» **TASK DETAILS**: Give an exact transcription limited to the lines from the one with "Click the red cancelled bag icon" through the end of the entries, including both; no pictures belong in it.

» **DATA RECORDS**:

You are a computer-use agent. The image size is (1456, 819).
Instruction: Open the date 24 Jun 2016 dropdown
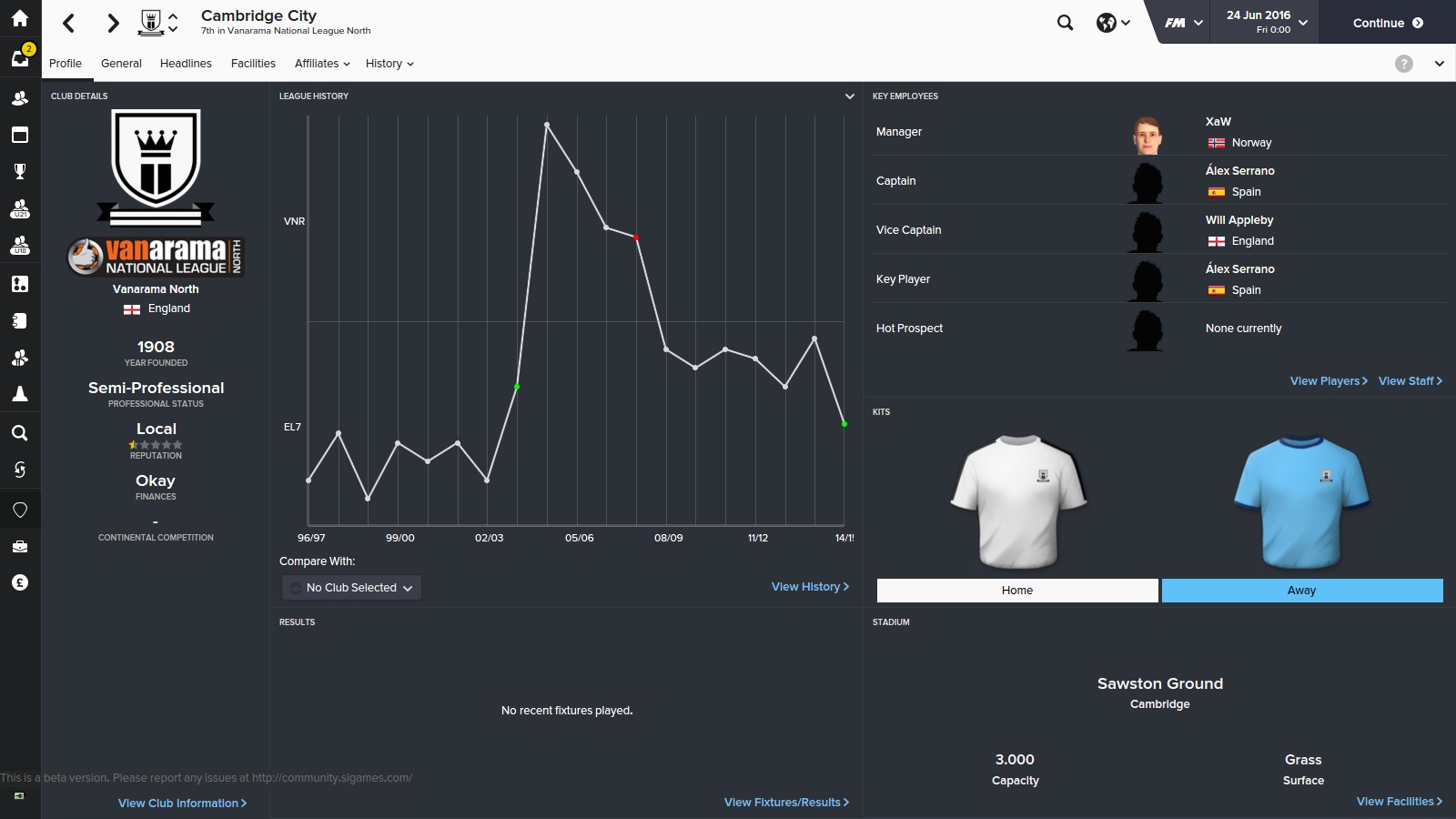coord(1267,22)
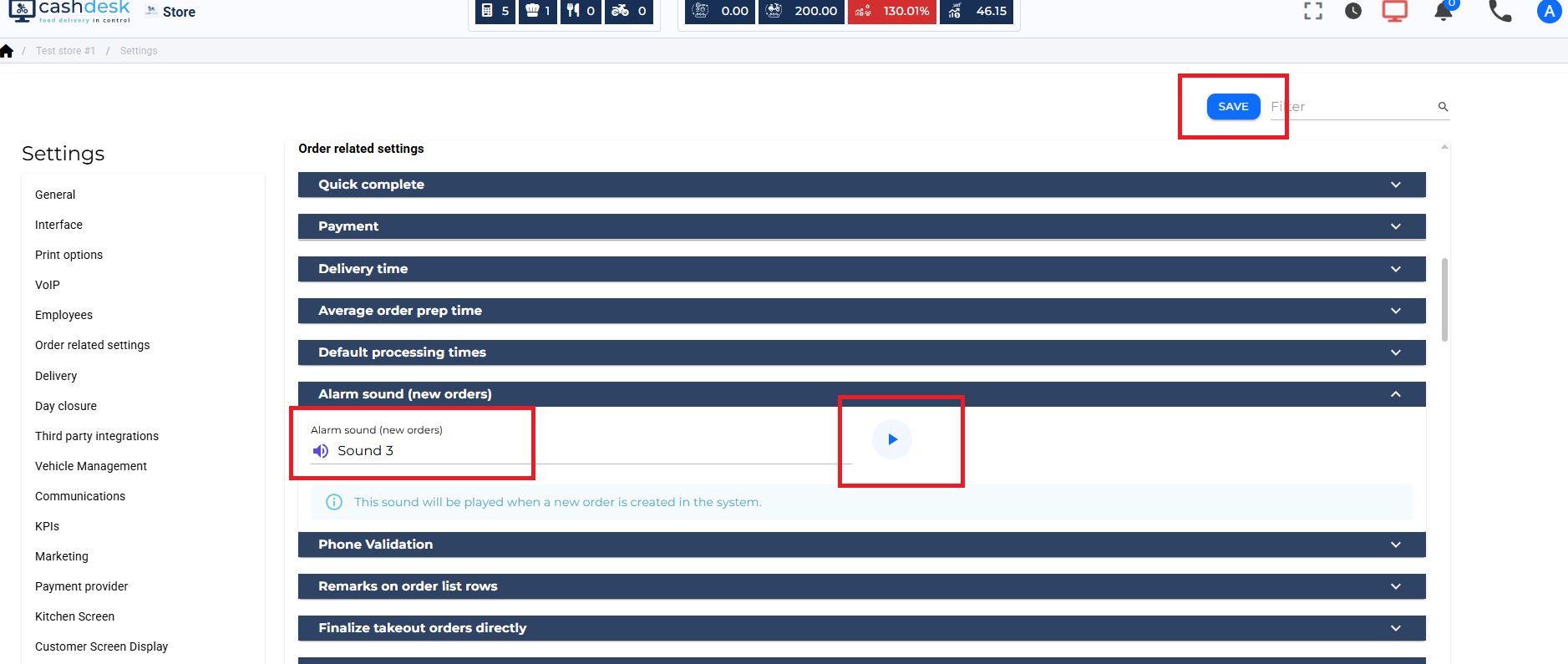Expand the Delivery time section
1568x664 pixels.
(x=861, y=269)
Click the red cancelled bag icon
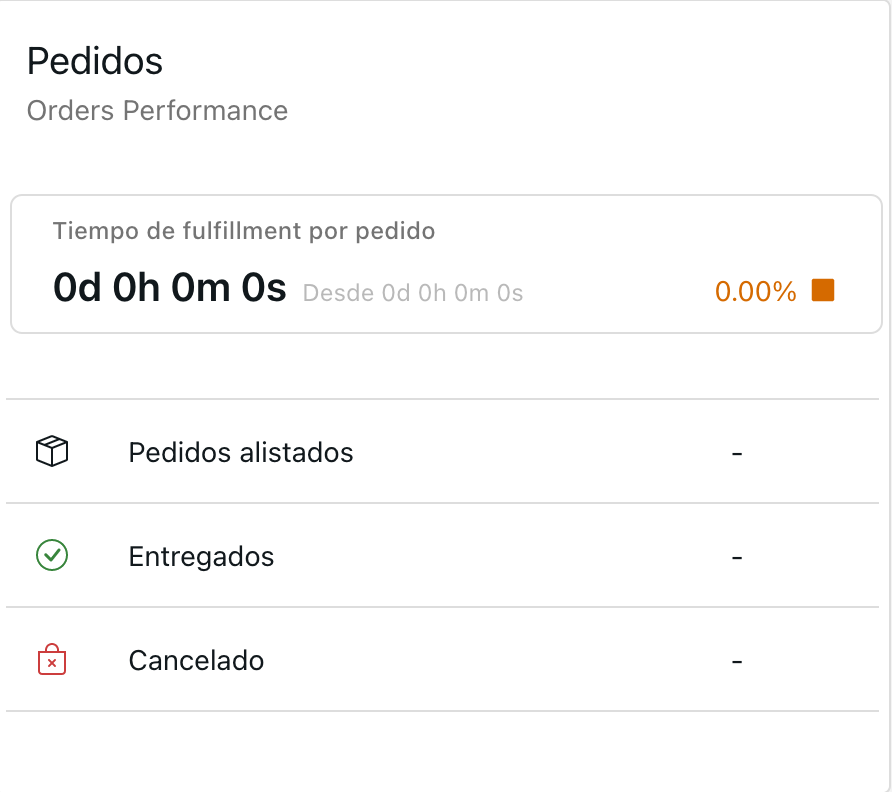The width and height of the screenshot is (892, 792). (x=52, y=660)
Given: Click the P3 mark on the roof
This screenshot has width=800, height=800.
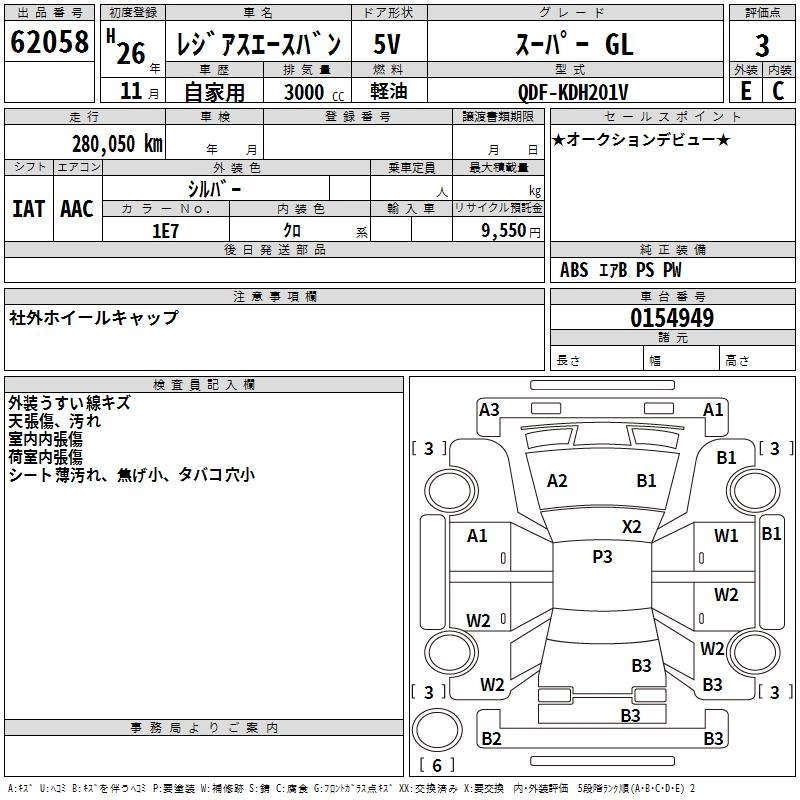Looking at the screenshot, I should pos(602,557).
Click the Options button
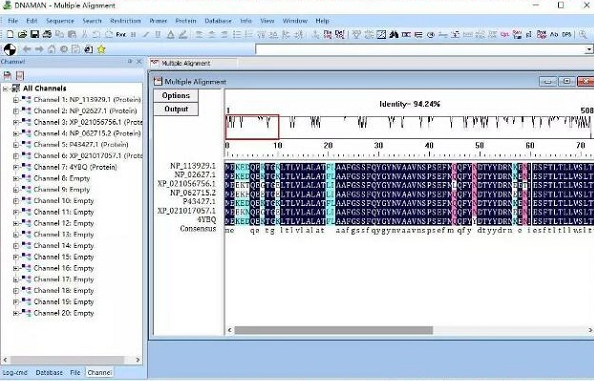The image size is (594, 381). click(x=176, y=95)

» **SOLUTION TO THIS TASK**:
Click the red cancelled bag icon
The width and height of the screenshot is (892, 792). (x=52, y=660)
Given: Click the P3 mark on the roof
This screenshot has width=800, height=800.
Looking at the screenshot, I should pos(602,557).
Click the Options button
The image size is (594, 381). click(x=176, y=95)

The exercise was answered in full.